3. The database scoped credential is named [https://<openai-resource>.openai.azure.com]. What rule does this naming follow?

  • A. The name can be any descriptive string the DBA chooses.
  • B. The name must be the protocol plus the fully qualified domain name (FQDN) of the endpoint the model calls.
  • C. The name must match the Azure OpenAI deployment name.
Show answer

Correct answer: B. The name must be the protocol plus the fully qualified domain name (FQDN) of the endpoint the model calls.

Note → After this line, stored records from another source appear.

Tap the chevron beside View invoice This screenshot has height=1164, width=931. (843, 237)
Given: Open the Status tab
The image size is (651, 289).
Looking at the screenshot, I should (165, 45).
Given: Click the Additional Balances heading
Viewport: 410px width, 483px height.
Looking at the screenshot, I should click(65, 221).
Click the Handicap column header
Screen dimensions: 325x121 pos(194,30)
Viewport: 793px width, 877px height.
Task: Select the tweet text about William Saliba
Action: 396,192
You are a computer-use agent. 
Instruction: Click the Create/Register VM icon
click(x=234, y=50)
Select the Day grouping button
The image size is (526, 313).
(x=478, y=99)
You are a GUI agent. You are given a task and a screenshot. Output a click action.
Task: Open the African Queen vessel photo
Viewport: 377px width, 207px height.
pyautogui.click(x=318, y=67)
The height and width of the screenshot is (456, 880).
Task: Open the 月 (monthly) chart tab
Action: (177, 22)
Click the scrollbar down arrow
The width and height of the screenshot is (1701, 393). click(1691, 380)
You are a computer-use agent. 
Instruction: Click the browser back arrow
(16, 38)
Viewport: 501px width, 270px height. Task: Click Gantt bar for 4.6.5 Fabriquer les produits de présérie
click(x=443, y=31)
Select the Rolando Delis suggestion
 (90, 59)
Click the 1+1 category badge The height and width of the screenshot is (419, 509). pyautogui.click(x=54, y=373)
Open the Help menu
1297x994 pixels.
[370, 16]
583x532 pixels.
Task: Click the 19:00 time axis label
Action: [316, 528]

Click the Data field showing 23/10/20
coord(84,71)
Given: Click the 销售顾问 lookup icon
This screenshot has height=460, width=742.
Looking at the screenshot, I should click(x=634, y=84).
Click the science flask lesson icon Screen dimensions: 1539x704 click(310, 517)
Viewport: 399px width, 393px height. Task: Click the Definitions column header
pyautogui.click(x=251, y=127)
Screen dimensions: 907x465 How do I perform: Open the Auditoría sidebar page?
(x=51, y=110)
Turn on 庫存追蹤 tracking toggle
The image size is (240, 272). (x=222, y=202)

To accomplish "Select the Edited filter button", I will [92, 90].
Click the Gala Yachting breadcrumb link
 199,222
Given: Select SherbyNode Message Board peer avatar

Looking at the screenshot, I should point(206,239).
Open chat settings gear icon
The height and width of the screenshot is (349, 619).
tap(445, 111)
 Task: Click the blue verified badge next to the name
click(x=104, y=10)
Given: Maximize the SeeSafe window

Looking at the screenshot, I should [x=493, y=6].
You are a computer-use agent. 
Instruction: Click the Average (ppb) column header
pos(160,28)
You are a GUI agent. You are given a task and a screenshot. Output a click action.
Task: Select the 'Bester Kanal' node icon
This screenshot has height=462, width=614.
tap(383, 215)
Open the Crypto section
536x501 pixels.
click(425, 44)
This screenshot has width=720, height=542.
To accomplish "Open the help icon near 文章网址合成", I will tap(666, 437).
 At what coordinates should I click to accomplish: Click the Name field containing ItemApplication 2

Azure SQL matches the credential to an outbound call by URL, so the credential name has to be the protocol and FQDN of the target endpoint (for example, https://<openai-resource>.openai.azure.com). The specific deployment and API version are pinned in the external model’s LOCATION, not in the credential name.

4. The catalog is 8 million SKUs today, sized comfortably on a General Purpose 40-vCore tier. Under what condition does the case study recommend Hyperscale instead?

  • A. Whenever the database uses vector search at all.
  • B. Only if the workload needs real-time embedding generation on every query.
  • C. If the catalog is expected to grow past roughly 50 million SKUs within 12 months, because Hyperscale decouples storage growth from compute scaling.
Show answer

Correct answer: C. If the catalog is expected to grow past roughly 50 million SKUs within 12 months, because Hyperscale decouples storage growth from compute scaling.

General Purpose fits the current ~96 GB AI-related footprint and the read-heavy nightly-refresh-plus-search pattern. Hyperscale becomes the better choice when storage is expected to grow rapidly, because it lets storage scale independently of compute. Vector search alone doesn’t require Hyperscale, and the design here stores embeddings rather than generating them on every query.